The preparation of these condensed interim consolidated financial statements requires management to make estimates and assumptions that affect the reported amounts of assets and liabilities at the date of the condensed interim consolidated financial statements and reported amounts of expenses during the reporting period. Actual outcomes could differ from these estimates. The condensed interim consolidated financial statements include estimates which, by their nature, are uncertain. The impacts of such estimates are pervasive throughout the condensed interim consolidated financial statements and may require accounting adjustments based on future occurrences.

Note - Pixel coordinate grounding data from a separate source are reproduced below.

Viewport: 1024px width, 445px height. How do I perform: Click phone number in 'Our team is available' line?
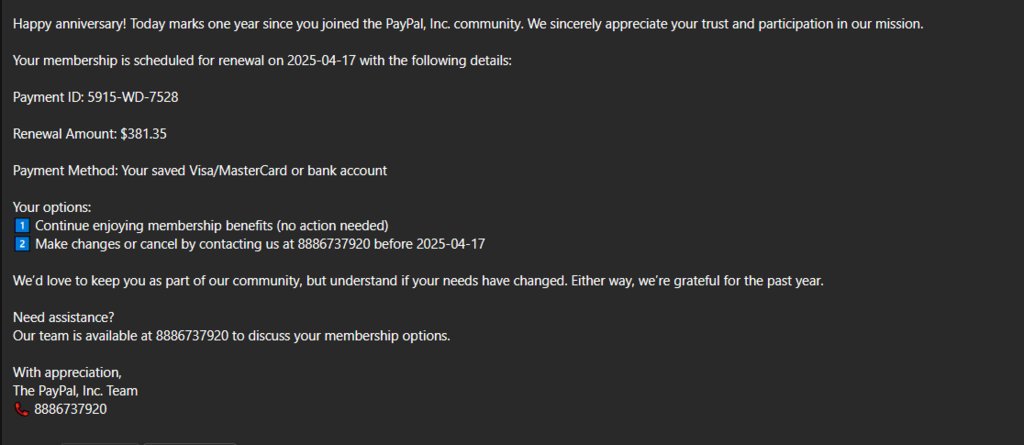192,337
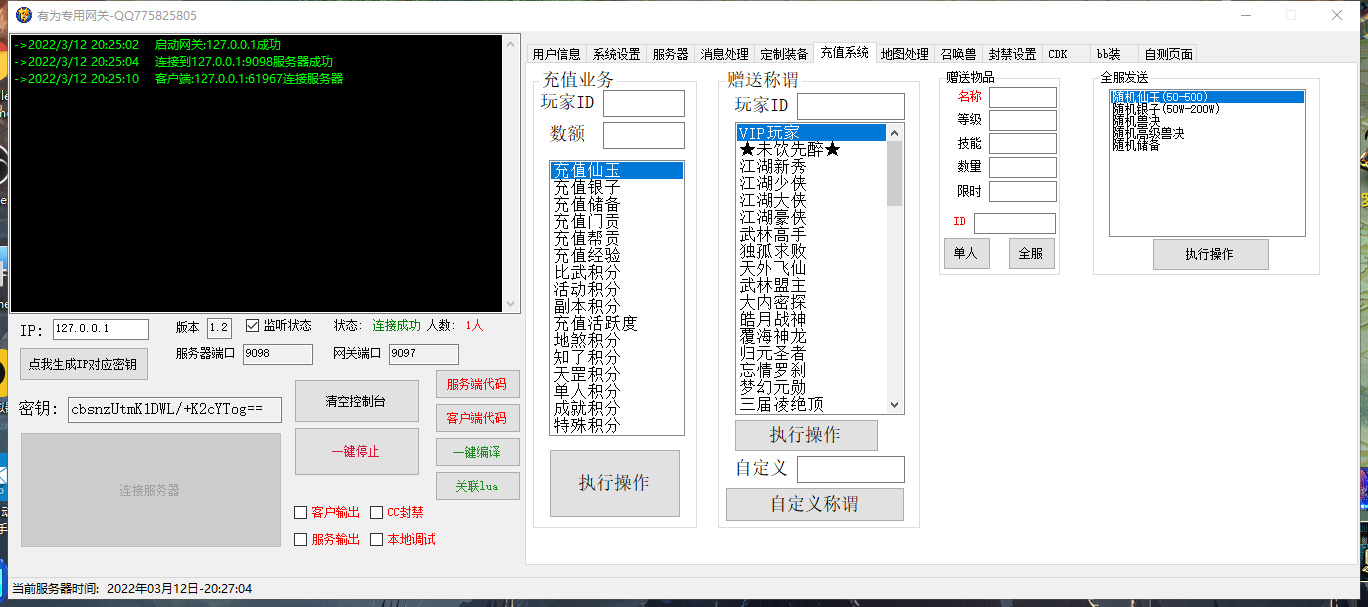Screen dimensions: 1368x607
Task: Toggle the 监听状态 checkbox
Action: coord(252,326)
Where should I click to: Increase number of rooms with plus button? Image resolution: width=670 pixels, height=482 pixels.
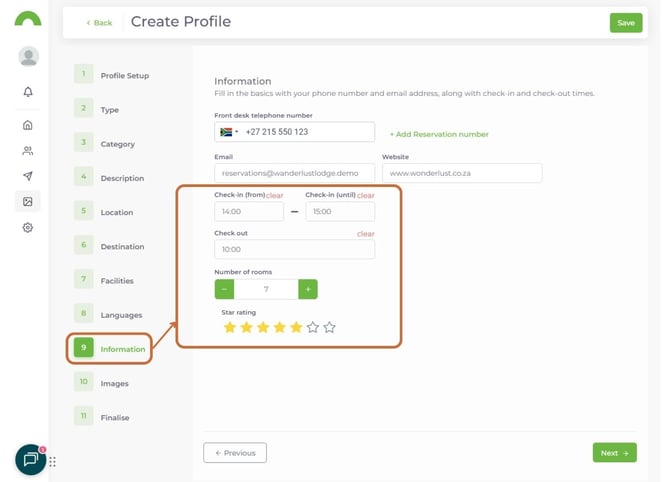click(x=308, y=289)
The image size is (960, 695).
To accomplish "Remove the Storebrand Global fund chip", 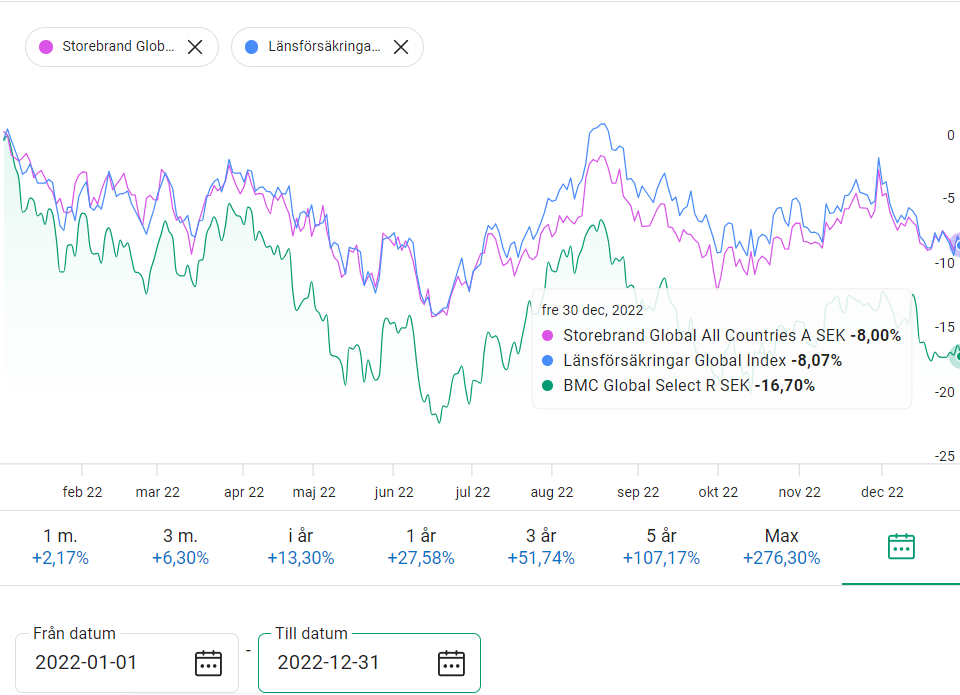I will point(196,47).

Revisions to accounting estimates are recognized in the period in which the estimate is revised.

Significant assumptions about the future and other sources of estimation uncertainty that management has made at the condensed interim consolidated statements of financial position date, that could result in a material adjustment to the carrying amounts of assets and liabilities, in the event that actual results differ from assumptions made, relate to, but are not limited to, the following:

  • impairment of non-financial assets (notes 3(d), (e), (g), (q) and (r) and note 6);
  • the inputs used in accounting for share-based compensation expense in the condensed interim consolidated statements of income (loss) and comprehensive income (loss) (notes 3(f) and 9(c));
  • the provision for income taxes which is included in the consolidation statements of income (loss) and comprehensive income (loss) and composition and valuation of deferred income tax assets and liabilities included in the condensed interim consolidated statements of financial position (note 3(h) and11); and
  • the inputs used in determining the various commitments and contingencies accrued in the condensed interim consolidated statements of financial position (notes 6, 7 and 13).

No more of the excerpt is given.